Information: No permits are required for hiking or backpacking, although rules regarding group size and duration of stay do apply. For specific information, please visit the Beaverhead-Deerlodge National Forest website.
Best Time to Go: Late June to mid-October is the best time of year to hike in this area. Early in that span includes the possibility of snow on the mountains passes and lingering around high mountain lakes (some of which may not be totally unfrozen), later in this span means the potential for chilly nights and early season snowfall. Mosquitoes can be unpleasantly abundant for a few weeks in July and August, although this is often when the wildflowers are at their peak. August and September offer generally pleasant weather and great fishing at the mountain lakes.
Getting There: The Pioneer Mountains are most often accessed from Interstate 15 near Dillon, MT, with the western side of the eastern Pioneers and the eastern side of the west Pioneers accessed via the Wise River Scenic Byway between the tiny towns of Wise River, MT and Polaris, MT. Access to trailheads on the western side of the west Pioneers is from Montana Hwy. 278 and Montana Hwy. 43 near Wisdom, MT and Jackson, MT.

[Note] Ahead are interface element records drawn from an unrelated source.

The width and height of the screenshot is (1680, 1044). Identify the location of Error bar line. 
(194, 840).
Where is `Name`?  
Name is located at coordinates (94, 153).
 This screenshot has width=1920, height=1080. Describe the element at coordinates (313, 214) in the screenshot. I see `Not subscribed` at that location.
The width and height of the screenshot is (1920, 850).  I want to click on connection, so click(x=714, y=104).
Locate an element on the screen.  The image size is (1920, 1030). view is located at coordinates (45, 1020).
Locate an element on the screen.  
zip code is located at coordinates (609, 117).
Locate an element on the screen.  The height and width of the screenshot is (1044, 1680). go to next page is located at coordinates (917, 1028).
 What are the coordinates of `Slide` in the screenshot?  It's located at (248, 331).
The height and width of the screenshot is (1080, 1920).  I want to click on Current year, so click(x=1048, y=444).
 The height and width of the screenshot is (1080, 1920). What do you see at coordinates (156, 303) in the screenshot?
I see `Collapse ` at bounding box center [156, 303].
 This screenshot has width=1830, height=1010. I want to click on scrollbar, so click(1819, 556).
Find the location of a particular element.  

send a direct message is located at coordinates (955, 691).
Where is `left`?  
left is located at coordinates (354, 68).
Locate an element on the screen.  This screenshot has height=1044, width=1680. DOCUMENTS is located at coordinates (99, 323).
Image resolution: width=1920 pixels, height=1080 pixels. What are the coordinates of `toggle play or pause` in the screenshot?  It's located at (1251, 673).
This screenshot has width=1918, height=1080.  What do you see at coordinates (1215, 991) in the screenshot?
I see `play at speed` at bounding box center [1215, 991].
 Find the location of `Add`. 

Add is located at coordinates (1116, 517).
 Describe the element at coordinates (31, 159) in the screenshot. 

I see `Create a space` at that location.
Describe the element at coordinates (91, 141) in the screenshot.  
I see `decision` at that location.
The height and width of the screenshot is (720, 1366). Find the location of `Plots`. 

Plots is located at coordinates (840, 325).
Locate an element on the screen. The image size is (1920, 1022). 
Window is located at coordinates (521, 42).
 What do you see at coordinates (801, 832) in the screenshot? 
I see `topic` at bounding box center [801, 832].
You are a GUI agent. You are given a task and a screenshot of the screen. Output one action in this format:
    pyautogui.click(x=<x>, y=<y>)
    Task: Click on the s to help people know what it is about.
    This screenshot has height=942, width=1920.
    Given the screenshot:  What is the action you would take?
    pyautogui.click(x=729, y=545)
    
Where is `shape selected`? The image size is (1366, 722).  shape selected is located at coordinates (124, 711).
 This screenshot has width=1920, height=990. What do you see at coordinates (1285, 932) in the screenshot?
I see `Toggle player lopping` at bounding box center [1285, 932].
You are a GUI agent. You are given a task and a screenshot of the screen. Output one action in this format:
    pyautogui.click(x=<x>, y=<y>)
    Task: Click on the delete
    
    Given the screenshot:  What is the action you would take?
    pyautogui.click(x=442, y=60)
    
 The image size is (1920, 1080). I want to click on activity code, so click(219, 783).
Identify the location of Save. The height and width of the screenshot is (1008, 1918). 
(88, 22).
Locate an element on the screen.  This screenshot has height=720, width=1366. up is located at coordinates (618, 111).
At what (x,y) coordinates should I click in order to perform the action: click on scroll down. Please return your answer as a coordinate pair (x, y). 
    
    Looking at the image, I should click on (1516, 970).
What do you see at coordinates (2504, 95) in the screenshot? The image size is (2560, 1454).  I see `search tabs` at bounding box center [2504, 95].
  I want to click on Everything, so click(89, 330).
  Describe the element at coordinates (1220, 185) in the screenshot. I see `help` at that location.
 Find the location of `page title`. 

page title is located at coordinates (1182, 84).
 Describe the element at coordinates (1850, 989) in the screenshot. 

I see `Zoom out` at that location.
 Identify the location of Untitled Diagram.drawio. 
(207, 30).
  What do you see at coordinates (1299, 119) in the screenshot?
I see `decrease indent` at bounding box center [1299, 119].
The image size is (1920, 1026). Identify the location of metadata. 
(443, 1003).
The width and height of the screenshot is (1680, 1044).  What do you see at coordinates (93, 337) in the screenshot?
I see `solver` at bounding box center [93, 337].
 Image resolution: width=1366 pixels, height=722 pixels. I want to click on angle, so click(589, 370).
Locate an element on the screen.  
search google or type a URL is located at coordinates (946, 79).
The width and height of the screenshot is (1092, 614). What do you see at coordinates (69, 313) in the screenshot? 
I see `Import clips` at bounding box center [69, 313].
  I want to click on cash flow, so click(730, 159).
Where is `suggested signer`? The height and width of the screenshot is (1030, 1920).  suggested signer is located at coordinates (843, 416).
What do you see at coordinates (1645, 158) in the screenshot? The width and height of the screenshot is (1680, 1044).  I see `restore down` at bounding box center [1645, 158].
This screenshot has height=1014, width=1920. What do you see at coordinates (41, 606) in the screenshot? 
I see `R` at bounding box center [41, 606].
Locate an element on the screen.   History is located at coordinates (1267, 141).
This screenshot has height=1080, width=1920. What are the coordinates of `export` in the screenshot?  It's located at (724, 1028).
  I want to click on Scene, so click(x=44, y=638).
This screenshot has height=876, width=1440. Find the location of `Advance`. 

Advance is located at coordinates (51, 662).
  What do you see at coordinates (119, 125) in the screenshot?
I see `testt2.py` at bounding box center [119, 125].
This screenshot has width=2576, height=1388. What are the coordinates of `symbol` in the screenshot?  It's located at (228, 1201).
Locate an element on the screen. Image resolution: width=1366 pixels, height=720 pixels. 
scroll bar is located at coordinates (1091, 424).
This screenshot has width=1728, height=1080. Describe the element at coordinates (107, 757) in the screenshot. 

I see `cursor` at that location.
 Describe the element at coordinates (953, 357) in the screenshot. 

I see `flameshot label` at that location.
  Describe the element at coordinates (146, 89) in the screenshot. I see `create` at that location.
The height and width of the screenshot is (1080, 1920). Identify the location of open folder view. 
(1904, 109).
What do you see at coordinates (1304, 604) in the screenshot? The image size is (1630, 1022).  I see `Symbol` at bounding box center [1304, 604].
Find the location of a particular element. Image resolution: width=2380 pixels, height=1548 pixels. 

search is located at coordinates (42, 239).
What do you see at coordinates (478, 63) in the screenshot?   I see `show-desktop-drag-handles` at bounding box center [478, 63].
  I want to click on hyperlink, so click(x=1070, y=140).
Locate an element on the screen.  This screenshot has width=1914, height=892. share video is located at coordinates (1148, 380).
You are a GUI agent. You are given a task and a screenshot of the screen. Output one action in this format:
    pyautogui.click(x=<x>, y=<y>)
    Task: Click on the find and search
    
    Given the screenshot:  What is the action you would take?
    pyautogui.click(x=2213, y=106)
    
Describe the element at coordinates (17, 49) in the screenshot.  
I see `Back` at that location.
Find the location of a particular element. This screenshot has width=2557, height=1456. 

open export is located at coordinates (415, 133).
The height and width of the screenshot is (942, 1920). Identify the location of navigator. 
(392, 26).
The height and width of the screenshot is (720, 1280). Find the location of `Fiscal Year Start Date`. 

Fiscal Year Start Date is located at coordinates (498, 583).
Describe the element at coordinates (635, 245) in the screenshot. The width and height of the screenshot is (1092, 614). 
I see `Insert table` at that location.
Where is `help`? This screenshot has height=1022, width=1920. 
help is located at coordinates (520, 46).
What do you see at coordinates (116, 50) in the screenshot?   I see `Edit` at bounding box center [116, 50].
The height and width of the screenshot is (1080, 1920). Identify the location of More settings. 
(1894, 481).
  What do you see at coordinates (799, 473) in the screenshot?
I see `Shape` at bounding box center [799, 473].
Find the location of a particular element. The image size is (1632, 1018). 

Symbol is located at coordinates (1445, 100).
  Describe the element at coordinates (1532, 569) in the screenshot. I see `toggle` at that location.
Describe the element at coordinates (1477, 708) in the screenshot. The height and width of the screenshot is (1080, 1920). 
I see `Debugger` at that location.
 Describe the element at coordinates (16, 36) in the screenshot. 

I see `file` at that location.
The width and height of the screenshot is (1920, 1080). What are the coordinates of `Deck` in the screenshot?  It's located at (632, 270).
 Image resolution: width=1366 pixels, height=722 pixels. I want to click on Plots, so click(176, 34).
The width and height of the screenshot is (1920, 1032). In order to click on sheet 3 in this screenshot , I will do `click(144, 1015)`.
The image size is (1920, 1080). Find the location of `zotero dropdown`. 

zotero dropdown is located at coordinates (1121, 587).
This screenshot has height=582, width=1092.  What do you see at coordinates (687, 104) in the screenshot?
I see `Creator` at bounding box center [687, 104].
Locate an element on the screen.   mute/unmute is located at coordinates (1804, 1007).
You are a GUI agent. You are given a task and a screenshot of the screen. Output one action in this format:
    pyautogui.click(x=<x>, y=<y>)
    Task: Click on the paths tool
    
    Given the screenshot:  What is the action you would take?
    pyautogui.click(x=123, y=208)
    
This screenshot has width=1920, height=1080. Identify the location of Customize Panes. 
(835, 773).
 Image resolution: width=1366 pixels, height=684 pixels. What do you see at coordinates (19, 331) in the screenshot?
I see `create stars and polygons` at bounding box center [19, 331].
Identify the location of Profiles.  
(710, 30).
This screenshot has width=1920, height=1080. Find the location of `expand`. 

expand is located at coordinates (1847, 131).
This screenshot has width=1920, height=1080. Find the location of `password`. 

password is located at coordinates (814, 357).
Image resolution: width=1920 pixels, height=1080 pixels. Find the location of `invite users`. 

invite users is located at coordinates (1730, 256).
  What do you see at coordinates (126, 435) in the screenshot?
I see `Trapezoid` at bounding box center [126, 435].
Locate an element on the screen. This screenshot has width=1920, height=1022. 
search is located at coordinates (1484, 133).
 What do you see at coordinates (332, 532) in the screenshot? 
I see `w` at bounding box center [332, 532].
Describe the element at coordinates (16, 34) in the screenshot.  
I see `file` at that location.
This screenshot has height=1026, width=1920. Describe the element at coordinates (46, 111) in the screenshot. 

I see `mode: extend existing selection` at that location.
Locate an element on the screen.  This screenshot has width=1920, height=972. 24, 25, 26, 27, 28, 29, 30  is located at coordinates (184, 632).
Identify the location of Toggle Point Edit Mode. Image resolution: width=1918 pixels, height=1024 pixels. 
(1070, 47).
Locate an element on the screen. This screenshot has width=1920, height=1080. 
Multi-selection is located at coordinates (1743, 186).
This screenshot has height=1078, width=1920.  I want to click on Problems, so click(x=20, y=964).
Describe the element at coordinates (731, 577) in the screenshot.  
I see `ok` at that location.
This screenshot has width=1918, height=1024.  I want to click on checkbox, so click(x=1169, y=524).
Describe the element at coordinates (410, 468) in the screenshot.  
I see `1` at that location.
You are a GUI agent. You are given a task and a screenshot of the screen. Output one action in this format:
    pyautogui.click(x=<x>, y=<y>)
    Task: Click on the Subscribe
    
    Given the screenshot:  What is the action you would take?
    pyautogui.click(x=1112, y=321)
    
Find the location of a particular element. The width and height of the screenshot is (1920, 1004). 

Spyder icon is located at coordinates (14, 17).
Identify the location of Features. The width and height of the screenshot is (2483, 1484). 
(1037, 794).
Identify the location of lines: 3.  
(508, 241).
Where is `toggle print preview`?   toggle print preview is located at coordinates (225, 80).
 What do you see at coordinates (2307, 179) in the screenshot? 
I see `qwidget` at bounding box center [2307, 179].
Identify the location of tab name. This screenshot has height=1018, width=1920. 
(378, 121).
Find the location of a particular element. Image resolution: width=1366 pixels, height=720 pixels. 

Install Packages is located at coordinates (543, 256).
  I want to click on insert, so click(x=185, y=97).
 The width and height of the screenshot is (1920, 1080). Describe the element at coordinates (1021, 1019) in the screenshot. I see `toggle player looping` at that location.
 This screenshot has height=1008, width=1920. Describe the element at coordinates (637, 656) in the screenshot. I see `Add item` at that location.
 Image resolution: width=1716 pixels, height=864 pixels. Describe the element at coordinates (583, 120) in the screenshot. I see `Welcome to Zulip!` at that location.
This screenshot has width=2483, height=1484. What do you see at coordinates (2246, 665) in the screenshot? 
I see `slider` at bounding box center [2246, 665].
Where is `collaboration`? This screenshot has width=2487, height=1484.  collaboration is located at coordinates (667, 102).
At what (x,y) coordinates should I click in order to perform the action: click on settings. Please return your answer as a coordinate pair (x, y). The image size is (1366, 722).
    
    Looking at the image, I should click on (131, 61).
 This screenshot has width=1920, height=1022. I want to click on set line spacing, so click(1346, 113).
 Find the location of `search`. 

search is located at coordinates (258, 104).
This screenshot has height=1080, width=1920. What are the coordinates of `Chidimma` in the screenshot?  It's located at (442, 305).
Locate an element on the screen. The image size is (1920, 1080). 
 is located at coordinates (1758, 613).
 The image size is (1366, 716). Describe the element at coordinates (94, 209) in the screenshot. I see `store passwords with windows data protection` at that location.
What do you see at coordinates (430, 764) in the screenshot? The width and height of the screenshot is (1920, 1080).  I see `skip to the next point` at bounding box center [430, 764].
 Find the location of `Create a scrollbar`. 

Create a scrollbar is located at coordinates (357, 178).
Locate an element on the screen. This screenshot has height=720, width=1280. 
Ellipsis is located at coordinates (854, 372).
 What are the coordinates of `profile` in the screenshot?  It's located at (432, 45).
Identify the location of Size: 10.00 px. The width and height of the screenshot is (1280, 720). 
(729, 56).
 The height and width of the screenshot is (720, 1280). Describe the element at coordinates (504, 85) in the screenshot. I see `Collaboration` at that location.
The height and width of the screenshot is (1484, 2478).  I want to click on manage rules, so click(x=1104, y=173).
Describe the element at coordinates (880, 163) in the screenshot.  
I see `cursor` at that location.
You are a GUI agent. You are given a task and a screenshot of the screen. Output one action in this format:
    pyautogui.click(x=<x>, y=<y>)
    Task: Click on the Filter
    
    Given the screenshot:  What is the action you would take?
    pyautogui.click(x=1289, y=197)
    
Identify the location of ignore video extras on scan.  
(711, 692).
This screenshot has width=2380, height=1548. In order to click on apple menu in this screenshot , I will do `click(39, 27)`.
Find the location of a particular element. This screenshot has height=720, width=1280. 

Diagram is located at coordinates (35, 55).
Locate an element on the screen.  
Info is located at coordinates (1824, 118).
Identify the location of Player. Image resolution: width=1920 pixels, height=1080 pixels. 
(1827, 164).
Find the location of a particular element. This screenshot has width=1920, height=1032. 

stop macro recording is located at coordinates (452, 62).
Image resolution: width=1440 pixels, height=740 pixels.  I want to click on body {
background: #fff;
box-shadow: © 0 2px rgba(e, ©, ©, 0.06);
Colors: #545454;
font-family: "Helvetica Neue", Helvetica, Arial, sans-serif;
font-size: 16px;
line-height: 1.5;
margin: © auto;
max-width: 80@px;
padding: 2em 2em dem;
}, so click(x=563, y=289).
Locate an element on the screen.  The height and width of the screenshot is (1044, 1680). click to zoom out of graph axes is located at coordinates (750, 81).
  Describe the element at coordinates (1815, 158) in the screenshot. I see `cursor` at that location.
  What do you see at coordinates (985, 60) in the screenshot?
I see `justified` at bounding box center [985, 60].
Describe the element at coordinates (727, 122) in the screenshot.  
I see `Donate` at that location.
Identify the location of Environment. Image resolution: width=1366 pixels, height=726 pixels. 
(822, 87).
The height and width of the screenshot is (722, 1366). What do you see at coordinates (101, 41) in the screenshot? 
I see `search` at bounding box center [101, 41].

Maps and Books: The Beaverhead-Deerlodge National Forest (Central) map provides a non-topographical overview of the area and is a good resource for planning general routes. Maps for specific areas should be printed out via Caltopo or a similar resource. Exploring Montana’s Pioneer Mountains by Leroy Friel is one book that covers the area. Hiking Montana (a Falcon Guide) also covers a few hikes in the Pioneer Mountains, as does 100 Classic Hikes: Montana by Douglas Lorain.